START Passage

You are viewing a plain text version of this content. The canonical link for it is here.
Posted to dev@nifi.apache.org by we are <ar...@gmail.com> on 2018/01/24 11:48:40 UTC

RedisConnectionPoolService Makes NiFi Unresponsive

Hi,

Recently we switched the server we run nifi on from a 24 core server to a 4
core one, and since then approximately 4 times a day nifi stops responding
until it is restarted . Then we switched to an 8 cores server, and now it
happens approximately every 2 days.

When this happens, the UI becomes unresponsive, as well as the rest api.
The number of nifi active threads metric returns 0 active threads, and the
cpu is at 100% idle. There is not large spike in flowfiles, memory or cpu
usage before nifi stops responding. But, when we checked the provenance
repo we saw that events were getting created. The logs only show that
events are being created, there are no errors or warnings. By looking into
the content of the events we were able to determine that events were
flowing up until a processor using the RedisConnectionPoolService.

We tried to connect with the debugger to different processors and all of
them, except 4, responded and the debugger connected successfully.
The other 4 are using the RedisConnectionPoolService, and they didn't
respond. 2 of these processors are custom ones we wrote, the other 2 are
the built in wait-notify mechanism. When we tried to connect to the
RedisConnectionPoolService the debugger wasn't able to connect to it as
well. The redis service that the connection pool is connected to responds
to us normally.

We tried to look at the active threads using /opt/nifi/bin/nifi.sh dump,
but we did not see anything strange.

When we tried to dig into the problem we noticed that nifi uses an old
version of spring-data-redis. We don't know if this is the problem but we
opened an issue for this: https://issues.apache.org/jira/browse/NIFI-4811u

The maximum timer driven thread count is the default (10). Our custom
processors are configured to a maximum of 10 concurrent tasks, and the
wait/notify processors are configured to 5. The RedisConnectionPoolService
is configured with the default values:
Max Total: 20
Max Idle: 8
Min Idle: 0
Block When Exhausted: true
Max Evictable Idle Time: 60 seconds
Time Between Eviction Runs: 30 seconds
Num Tests Per Eviction Run: -1

We made sure to always call connection.close() in our custom made
processors.

END Passage

» Stated task 1: In the NiFi Redis post, what is the Max Idle setting of the RedisConnectionPoolService?
» Stated task 2: Translate this sentence from the NiFi Redis post into Spanish: "The redis service that the connection pool is connected to responds to us normally."
The listing is separate material, unrelated to the NiFi Redis post.

START Dataset content

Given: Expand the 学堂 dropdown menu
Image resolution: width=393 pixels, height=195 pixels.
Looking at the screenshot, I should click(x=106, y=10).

END Dataset content

» Result 1: 8

» Result 2: El servicio de redis al que está conectado el pool de conexiones nos responde con normalidad.